According to Ibn al-Athīr, Roger established a dīwān al-maẓālim (board of grievances) to hear complaints from the people. It is possible that this dīwān was overseen by Abū l-Ḍawʾ, since the 1123 court has some characteristics of a maẓālim tribunal and this would be consistent with the office of al-kātib al-inshāʾ as it was in Fatimid Egypt.
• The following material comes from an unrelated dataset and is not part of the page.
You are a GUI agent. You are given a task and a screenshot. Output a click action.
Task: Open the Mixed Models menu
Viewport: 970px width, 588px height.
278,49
The Persian historian ʿImād ad-Dīn al-Iṣfahānī (died 1201) also calls Abū l-Ḍawʾ a kātib (secretary). It may have been that he was responsible for Roger's correspondence with the Fatimids and Zirids, which was constant, and with the independent local ruler Yusuf of Gabès. Al-Maqrīzī's account suggests that he was literate not only in Arabic but in Greek also, in order to have been offered Christodulus' position. Although his public activity is only evidenced for the brief period 1123–26, the poem he wrote on the death of Roger's son proved he had some proximity to the royal court as late as the mid-1140s. His importance to the development in Norman administration relates to his appearance as a high-ranking Arab secretary in the formative and experimental period between the death of Roger's mother, the Countess Adelaide del Vasto (1118), and Roger's own royal coronation (1130).

==Poet==
Only three extracts of Abū l-Ḍawʾ's poetry survive. More of his work was contained in the now lost Anthology of Poetry and Prose of the Best Men of the Age (Note: al-Mukhtār fi l-naẓm wa-l-nathr li-afāḍil ahl al-ʿaṣr) compiled in Sicily by Ibn Bashrūn al-Ṣiqillī and published in 561 AH, (Note: AD 1165–66.) but only three extracts from this work quoted by ʿImād ad-Dīn al-Iṣfahānī in his anthology, Kharīdat al-qaṣr, are known today. The first extract is from an exchange of verses with the faqīh (jurist) ʿĪsā ibn ʿAbd al-Munʿim al-Ṣiqillī, who had asked to borrow a book. The second extract is five verses from an elegy written on the death of a friend. The third and longest extract, which is also the most historically interesting and the most beautiful, (Note: Johns 2002, p. 88, calls it "a more than competent elegy"; Mallette 2005, p. 100, "one of the most pathetic and affecting poems written for the Norman monarchs".) is seventeen verses from a lament on the death of "the son of Roger the Frank, lord of Sicily". Below are four verses:

The radiant moon has been extinguished and the world grown dark
and our support has tumbled from its grandeur and its nobility

Ah, just when he stood tall in his beauty and his majesty,
and when glories and nations felt proud of him

...

His war-tents and his palaces weep for him
and his sword and his lances lament him

And the whinnies of his horses turn, in their throats,
to nostalgia, though reins and halters restrain them. . .

The son is not named, but the poem suggests that he had recently come of age at the time of his death, making Tancred (died 1138/40) or Alfonso (died 1144), who both died in their teens or early twenties, the most likely subjects. (Note: The eldest son, Roger, died in 1149 at 31 years old.) Beside these three extracts, ʿImād ad-Dīn also quotes some verses of Abū l-Ṣalt Umayya that were sent to Abū l-Ḍawʾ.